[Start of Source text]

We had to leave Tokyo. Get to the coast. We drove north, up past Sendai. The area that was truly devastated in the tsunami of 2011: think fishing trawlers swept up residential streets. A swath of land 20 miles from the shore completely devastated. The rebuild is swift and impressive, whole towns remade. Houses, schools, roads, railways. But the scars remain. Old wrecks of houses. Boats left in strange places. Not to mention the emotional scars that we didn’t feel comfortable visiting. They have now built a four-metre wall up and down the coast, 300 miles long. Four metres up, four down. Some argue it is too little, too late, but these walls create fun little jetties which we surf on the fleet of Drag Boards we have in the back of the van. 

Everything that you have read about surfing in Japan is true. Quite simply, surfing is huge in Japan. Think thousands of surf shops at every corner of all sizes. Chippa is a veritable rockstar, every spot we roll up to the van is mobbed by fans. And I mean mobbed. Every car park, every street. We cycle past bars in sleepy towns and the cry is the same – “CHIPPA WILSON!” Screamed at by 50-year-old men with equal spades of enthusiasm as their 15-year-old sons. Grown men with printed posters, some of which are from the Analog sponsorship age, queue for signatures. It was as if as soon as we left Tokyo and headed to the coast, Chippa’s right to anonymity was waived.

[End of Source text]

# Tasks to carry out
A – Answer these questions using the passage about a surf trip in Japan.
(i) Which city did the group drive north past after leaving Tokyo?
(ii) How long is the wall built along the coast?
(iii) What cry is heard as the group cycles past bars in sleepy towns?
B – From the passage about a surf trip in Japan, reproduce the stretch from "We had to leave" through "of the van.".
C – Extend the passage about a surf trip in Japan beyond its last sentence.

[Start of Information provided]

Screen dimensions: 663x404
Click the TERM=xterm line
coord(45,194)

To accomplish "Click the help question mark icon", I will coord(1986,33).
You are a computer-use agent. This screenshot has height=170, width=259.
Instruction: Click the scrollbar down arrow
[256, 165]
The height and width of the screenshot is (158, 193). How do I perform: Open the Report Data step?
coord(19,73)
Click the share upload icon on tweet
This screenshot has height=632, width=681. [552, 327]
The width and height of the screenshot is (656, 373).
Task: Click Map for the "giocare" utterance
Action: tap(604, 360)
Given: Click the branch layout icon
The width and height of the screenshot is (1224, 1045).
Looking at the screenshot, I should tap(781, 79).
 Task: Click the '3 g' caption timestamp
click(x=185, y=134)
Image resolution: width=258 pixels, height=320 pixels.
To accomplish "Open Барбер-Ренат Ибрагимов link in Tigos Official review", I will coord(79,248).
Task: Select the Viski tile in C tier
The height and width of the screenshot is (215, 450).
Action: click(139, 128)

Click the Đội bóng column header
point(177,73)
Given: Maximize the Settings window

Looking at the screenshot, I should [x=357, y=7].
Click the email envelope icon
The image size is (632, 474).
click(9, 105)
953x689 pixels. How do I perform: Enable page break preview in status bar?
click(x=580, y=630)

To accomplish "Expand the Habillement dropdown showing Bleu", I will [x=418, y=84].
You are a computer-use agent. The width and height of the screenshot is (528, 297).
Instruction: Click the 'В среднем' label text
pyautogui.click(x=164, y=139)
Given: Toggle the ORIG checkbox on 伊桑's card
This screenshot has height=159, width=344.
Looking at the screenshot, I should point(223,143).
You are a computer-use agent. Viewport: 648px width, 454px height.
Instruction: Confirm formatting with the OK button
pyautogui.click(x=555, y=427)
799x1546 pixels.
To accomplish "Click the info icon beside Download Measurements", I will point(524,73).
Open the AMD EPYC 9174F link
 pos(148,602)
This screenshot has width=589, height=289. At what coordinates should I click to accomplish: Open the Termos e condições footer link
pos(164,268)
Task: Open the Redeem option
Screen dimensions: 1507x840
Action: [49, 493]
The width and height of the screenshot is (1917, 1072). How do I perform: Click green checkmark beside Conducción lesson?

[End of Information provided]

# Written answers
A –
(i) Sendai
(ii) 300 miles
(iii) "CHIPPA WILSON!"

B –
We had to leave Tokyo. Get to the coast. We drove north, up past Sendai. The area that was truly devastated in the tsunami of 2011: think fishing trawlers swept up residential streets. A swath of land 20 miles from the shore completely devastated. The rebuild is swift and impressive, whole towns remade. Houses, schools, roads, railways. But the scars remain. Old wrecks of houses. Boats left in strange places. Not to mention the emotional scars that we didn’t feel comfortable visiting. They have now built a four-metre wall up and down the coast, 300 miles long. Four metres up, four down. Some argue it is too little, too late, but these walls create fun little jetties which we surf on the fleet of Drag Boards we have in the back of the van.

C –
And rightly so. Chippa’s performance on the Drag fleet was a pleasure on the eyes, surfing a finless body board and 8-footer with unparalleled ease. I hate describing surfing using words but this is fucked up –  a ridiculous amount of raw talent. We are joined by Kaito Hashi and Naomi Kobayashi, two Japanese surfers that are more than worthy of your acquaintance – they surf hard boards before eventually going soft. The Drag tagline of  Soft Boards for Hard C*NTs rings true . I awkwardly fall about, bogging rail and coming up smiling. The vibes in the water are all-time with mass drop-ins, from 50 surfers who have come to see the by-now Demi God-cum-Soft Lord Chippa. Mass hollering and smiles all around. This certainly constitutes a good time.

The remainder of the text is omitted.